Showing posts with label figs. Show all posts
Showing posts with label figs. Show all posts

Friday, November 19, 2010

Spanish stew with chickpeas, clams, and sausage

We were four tonight at our table: joining us for dinner was Monica (of Gastromonica fame, and one of my favorite cooks and people) and her partner. A high-risk strategy for dinner, B and I decided to try a new recipe from Chez Panisse Cafe Cookbook: a Spanish-style stew with chickpeas, clams, and sausage. The meal was sufficiently fantastic that we forgot to take any photographs.

The night before you want this stew, cover 1 ½ cups dried chickpeas with plenty of water, and let soak overnight (beans will double in size). In the morning or mid-day, drain the chickpeas and add a small white onion, one or two carrots, a celery stick if you have one, some bay leaf, some fresh thyme, and 1 Tbsp of salt; cover with water, bring to a boil, and simmer on low 90 minutes. Let the beans cool in their liquids. When you start cooking, drain the chickpeas and discard the veggies.

In the bottom of a large pot, brown 1 lb pork sausage (we used the breakfast links from Highland Hills, as it was all that was left when we got to the market today), crumbled or cut into small meatballs, in 1 Tbsp olive oil. Remove the meat to a bowl, and discard the liquid. Meanwhile, finely mince a large white onion, or, more easily, chop it coarsely and then puree in the food processor.

Add a little more olive oil to the pot and cook the onion until lightly browned. Meanwhile, finely mince (puree in food processor) one fennel bulb and lots of garlic, and add to the onion, along with a little salt. Cook a bit longer, and add one medium-spicy pepper, in small diced, and 1 Tbsp paprika. Also add a handful of small or two medium-large tomatoes, cut into medium dice.

Clean 3 lb manila clams while the vegetables cook.

Finally, stir in the chickpeas and the sausage, and cover and bring back to a simmer. Then add ½ cup white wine, ½ lb young braising greens or chard cut into ½-inch strips, and the clams. Cover and cook five to ten more minutes, stirring once or twice, until the clams have all opened.

While the clams cook, lightly toast some slices of a nice bread, and rub each slice with a clove of garlic. Serve the stew in shallow bowls, with a slice of bread at the bottom of each bowl and the stew spooned over it.

Accompany the stew with good company, fun conversation, and a nice Pinot Grigio (also set out the remaining bread with some butter). After the stew, serve a lettuce salad with a sherry vinaigrette as a palate cleanser.

Open a bottle of fine Moscatel, and move from the dining room table to the living room couch. Set out a plate of figs from the neighbors tree, cut into quarters with a dollop of a nice sheep's cheese on each, and sprinkled with chopped almonds and honey. Conclude the meal with macadamia-and-white-chocolate cookies.

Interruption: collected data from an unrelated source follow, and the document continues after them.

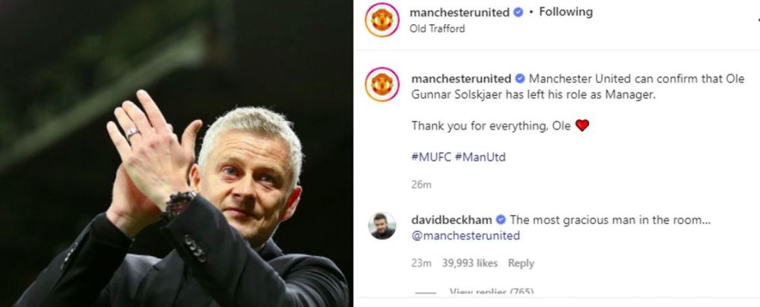This screenshot has height=307, width=760.
Task: View the 39,993 likes on the comment
Action: 470,264
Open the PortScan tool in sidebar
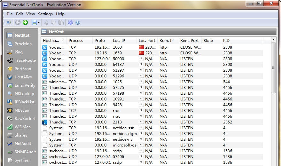This screenshot has height=166, width=281. pos(22,69)
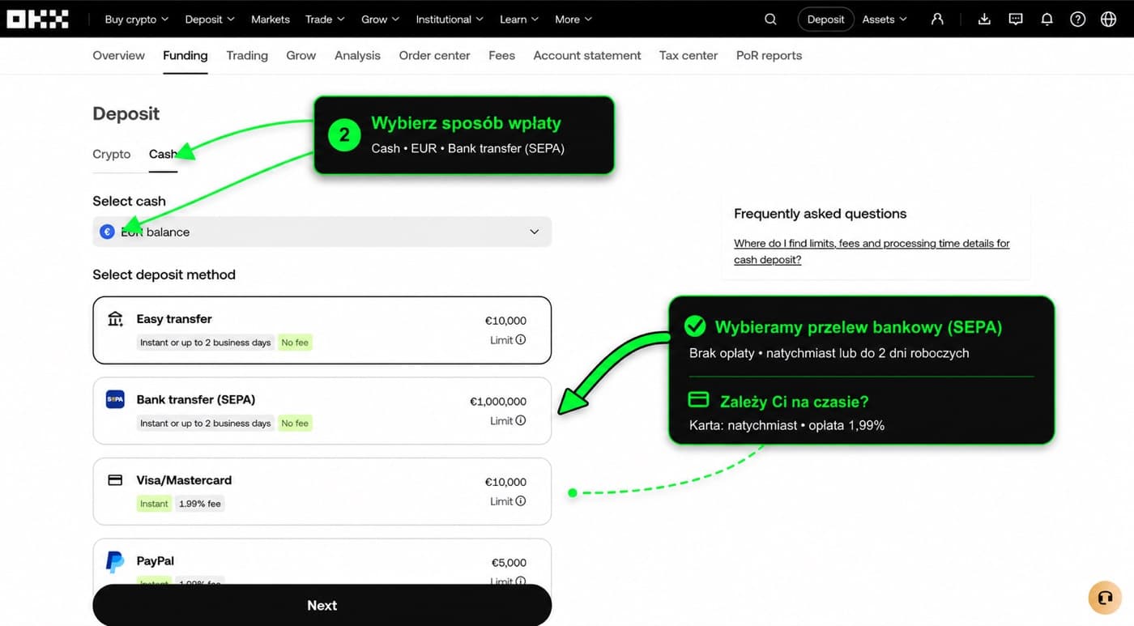Show Bank transfer (SEPA) limit info

tap(521, 420)
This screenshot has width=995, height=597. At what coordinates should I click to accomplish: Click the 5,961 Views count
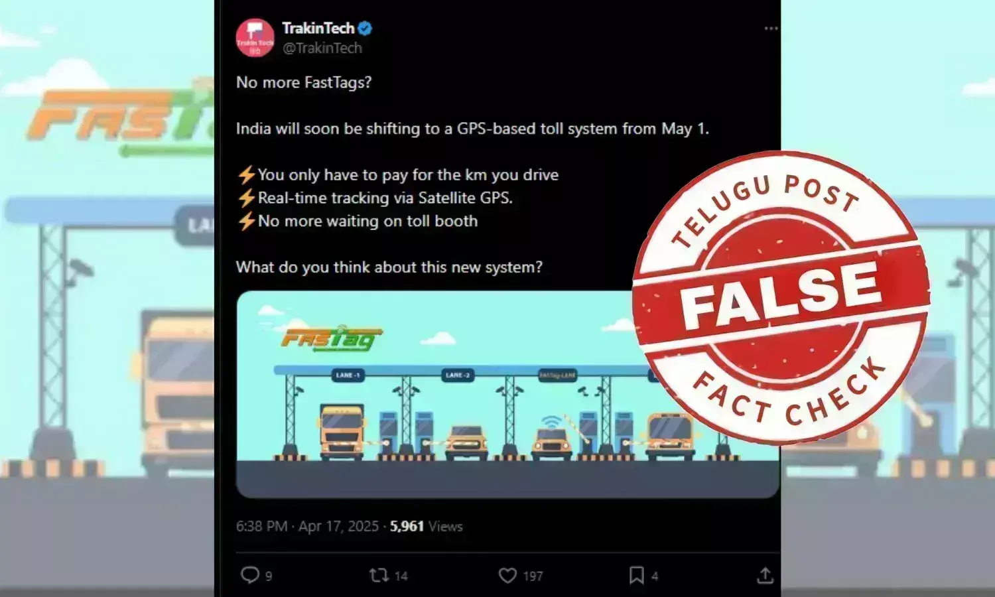(426, 526)
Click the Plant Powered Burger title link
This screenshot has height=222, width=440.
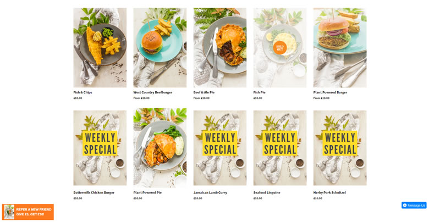coord(331,92)
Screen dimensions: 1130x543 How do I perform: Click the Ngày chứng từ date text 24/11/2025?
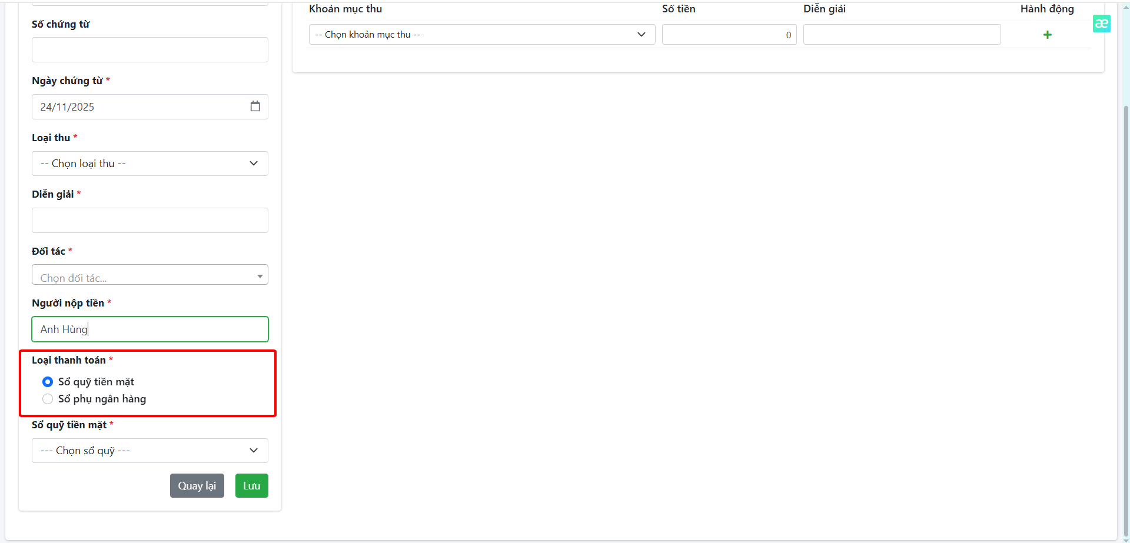click(x=67, y=107)
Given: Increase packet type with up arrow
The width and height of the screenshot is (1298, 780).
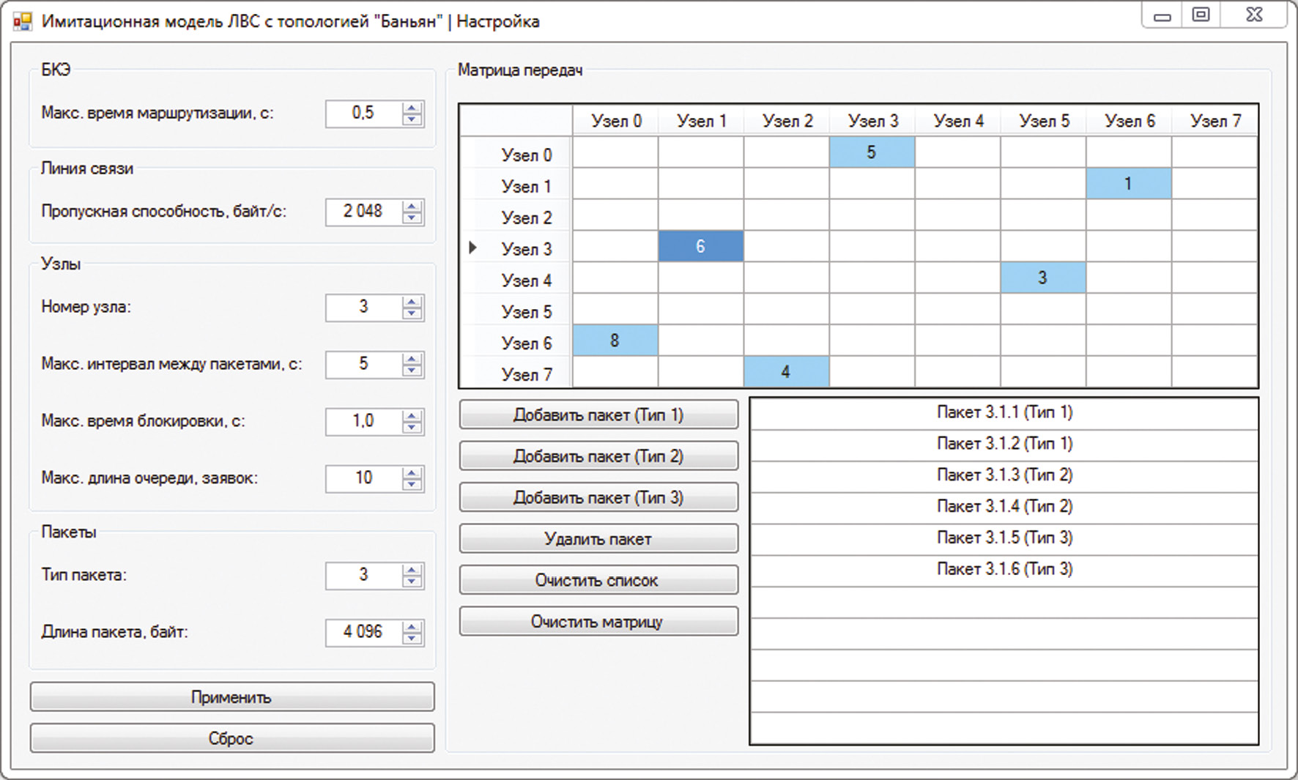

Friday, September 24, 2010

Roast goat






Long-time readers of this blog know that a few years ago we were fairly committed vegetarians — I used to be the kitchen manager at a vegetarian/vegan co-op! But we have in the last few months started eating fish at every meal, and "lapsing" further: pork from our CSA, rabbit in Spain. I think we're currently not so much "vegetarians" as "Farmers' Marketarians".

To this end, for our second and final dinner with my dad in Eugene, we brought home two and a half pounds of leg-of-goat from the Eugene Saturday Market. We also bought potatoes, for mashing with garlic from my parents CSA; beets, onions, and carrots, for roasting with the goal; and green figs, for pickling. Yes, pickled figs: a week ago or so, B's uncle took us out to eat at Revival Bar and Kitchen (the new restaurant started by the owner of Venus), where I ordered the goat, and it was served with pickled figs. So, while I was out getting my hair cut, B began by bringing to a boil equal parts water and vinegar, with salt and whole cumin, and pouring the mixture over quartered figs packed into a jar.

Then he prepared the roast. (Did I mention that B did all the cooking, and made it all fantastic?) He chopped the root vegetables and layered them in a glass baking pan. We had some shallot-and-sage butter from the previous night, and he used it to stuff and tenderize the meat. The roast and a bouquet garni followed, and then red wine. He baked the roast for about an hour, basting it regularly. He added about half the figs near the end of cooking, and the acidity provided a nice counterpoint to the sugars in the root roasted root veggies.

Finally, B mashed some potatoes with the roasted garlic from the previous dinner. My dad broke out a particularly nice bottle of wine for the occasion, and we had a wonderful dinner.